Bisnis.com, SEMARANG - Bank Perekonomian Rakyat (BPR) di Jawa Tengah mulai gencar menyasar pembiayaan produktif bagi pelaku Usaha Mikro, Kecil, dan Menengah (UMKM).
Langkah tersebut diambil seiring mulai bergeliatnya perekonomian pasca pandemi Covid-19."BPR di Jawa Tengah itu sudah mulai kembali ke kondisi sebelum pandemi. Penyaluran paling banyak untuk kredit konsumsi dan modal kerja," jelas Dadi Sumarsana, Ketua Perhimpunan Bank Perekonomian Rakyat Indonesia (Perbarindo) DPD Jawa Tengah, pada Selasa (8/8/2023).
Kepada Bisnis, Dadi mengungkapkan pelaku BPR juga mulai mengambil langkah ekspansif seiring diterapkannya UU No4/2023 tentang Pengembangan dan Penguatan Sektor Keuangan.
"Kami juga mulai memperbaiki kebijakan, Standard Operational Procedure [SOP] yang juga berubah karena sudah tidak pandemi," jelasnya.
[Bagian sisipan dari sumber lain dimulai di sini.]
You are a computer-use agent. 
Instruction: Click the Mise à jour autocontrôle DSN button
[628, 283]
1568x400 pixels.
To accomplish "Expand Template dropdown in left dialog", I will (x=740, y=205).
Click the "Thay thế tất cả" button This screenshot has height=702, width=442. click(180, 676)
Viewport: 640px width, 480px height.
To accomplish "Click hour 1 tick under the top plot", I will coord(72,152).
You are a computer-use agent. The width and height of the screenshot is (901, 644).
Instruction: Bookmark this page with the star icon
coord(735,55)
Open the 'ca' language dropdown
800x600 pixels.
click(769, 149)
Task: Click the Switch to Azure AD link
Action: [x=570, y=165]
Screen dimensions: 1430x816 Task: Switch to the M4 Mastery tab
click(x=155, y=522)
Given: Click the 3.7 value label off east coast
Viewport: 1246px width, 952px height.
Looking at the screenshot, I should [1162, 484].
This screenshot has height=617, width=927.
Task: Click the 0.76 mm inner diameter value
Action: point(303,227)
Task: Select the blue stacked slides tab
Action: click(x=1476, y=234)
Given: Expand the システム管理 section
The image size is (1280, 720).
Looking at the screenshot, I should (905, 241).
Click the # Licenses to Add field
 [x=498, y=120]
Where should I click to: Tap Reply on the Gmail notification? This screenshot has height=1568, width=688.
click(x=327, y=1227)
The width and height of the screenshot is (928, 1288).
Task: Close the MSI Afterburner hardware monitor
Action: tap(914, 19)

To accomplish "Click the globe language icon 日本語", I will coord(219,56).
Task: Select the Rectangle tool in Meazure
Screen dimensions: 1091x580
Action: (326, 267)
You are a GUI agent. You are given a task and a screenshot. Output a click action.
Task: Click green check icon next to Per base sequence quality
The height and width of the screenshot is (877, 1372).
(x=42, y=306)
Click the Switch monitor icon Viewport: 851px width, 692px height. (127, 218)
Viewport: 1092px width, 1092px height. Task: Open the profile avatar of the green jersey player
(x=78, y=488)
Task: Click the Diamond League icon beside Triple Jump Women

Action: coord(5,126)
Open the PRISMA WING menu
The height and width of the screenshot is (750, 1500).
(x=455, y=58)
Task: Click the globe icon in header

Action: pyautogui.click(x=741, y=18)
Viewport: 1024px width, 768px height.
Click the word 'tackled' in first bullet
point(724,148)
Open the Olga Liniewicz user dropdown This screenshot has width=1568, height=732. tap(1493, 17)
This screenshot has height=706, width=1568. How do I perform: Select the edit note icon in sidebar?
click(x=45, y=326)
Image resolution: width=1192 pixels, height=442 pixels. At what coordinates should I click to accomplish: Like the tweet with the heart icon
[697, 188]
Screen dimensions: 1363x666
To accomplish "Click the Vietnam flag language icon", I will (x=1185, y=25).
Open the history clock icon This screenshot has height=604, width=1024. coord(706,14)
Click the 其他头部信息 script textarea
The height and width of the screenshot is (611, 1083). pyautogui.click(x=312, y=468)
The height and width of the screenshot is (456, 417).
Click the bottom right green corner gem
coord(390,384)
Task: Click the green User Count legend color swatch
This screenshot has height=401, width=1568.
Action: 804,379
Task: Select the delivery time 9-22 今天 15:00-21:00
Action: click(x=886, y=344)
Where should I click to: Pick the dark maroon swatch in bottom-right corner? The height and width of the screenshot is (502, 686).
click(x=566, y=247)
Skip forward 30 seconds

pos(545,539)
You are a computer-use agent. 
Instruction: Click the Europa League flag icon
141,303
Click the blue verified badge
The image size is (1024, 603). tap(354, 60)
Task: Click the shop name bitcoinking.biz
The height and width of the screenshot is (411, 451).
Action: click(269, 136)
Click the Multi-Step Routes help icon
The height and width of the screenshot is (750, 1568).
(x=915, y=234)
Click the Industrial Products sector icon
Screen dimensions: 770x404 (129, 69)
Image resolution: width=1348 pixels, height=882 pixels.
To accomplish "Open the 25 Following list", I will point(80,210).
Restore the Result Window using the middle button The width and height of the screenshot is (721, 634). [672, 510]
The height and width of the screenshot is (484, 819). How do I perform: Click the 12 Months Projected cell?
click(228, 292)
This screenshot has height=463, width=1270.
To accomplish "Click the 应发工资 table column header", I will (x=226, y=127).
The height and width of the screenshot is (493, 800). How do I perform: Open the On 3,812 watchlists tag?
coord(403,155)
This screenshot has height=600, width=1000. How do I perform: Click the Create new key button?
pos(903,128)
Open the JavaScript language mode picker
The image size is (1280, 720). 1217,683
Lebih lanjut, terkait pemenuhan modal inti yang dipersyaratkan Otoritas Jasa Keuangan (OJK) sebesar Rp3 triliun hingga akhir 2024 mendatang, Dadi menyebut BPR di Jawa Tengah sudah bergerak cepat buat mewujudkan target tersebut.
"Teman-teman terus berusaha, masih ada empat yang belum memenuhi modal inti. Kurang lebihnya begitu, tetapi data pastinya ada di OJK," jelas Dadi.
Dadi terus mendorong BPR di Jawa Tengah yang menjadi anggota Perbarindo buat segera memenuhi persyaratan modal inti tersebut. Namun demikian, Dadi juga berharap agar OJK bisa memberikan waktu hingga 2024 lantaran modal yang perlu disertakan tidak bisa dikatakan kecil buat pelaku BPR.
Pada perkembangan lainnya, Dadi mengungkapkan bahwa pelaku BPR di Jawa Tengah kini sedang giat buat melakukan transformasi digital. Ada tiga aspek yang coba dipenuhi.
"Satu, di pelaporan supaya lebih komplit, update, dan akurasinya tinggi. Sehingga harus dilakukan dengan memanfaatkan teknologi. Kedua, di operasional. Sudah tidak zaman BPR menggunakan buku besar, harus dengan sistem. Ketiga, di pemasaran atau pelayanan. Ini BPR di Jawa Tengah sedang menyesuaikan dengan kebutuhan konsumen," jelas Dadi.
Adapun proses transformasi digital tersebut dilakukan melalui beberapa model. Sebagian BPR memilih buat menggandeng vendor terkait. Sebagian lagi justru memilih buat menginisiasi proses transformasi digital tersebut secara mandiri.
"Ada juga yang baru memulai penjajakan, karena tidak semua nasabah BPR itu milenial. BPR juga berbeda dengan bank umum. Sumber dayanya berbeda, coverage nasabahnya juga berbeda," tegas Dadi.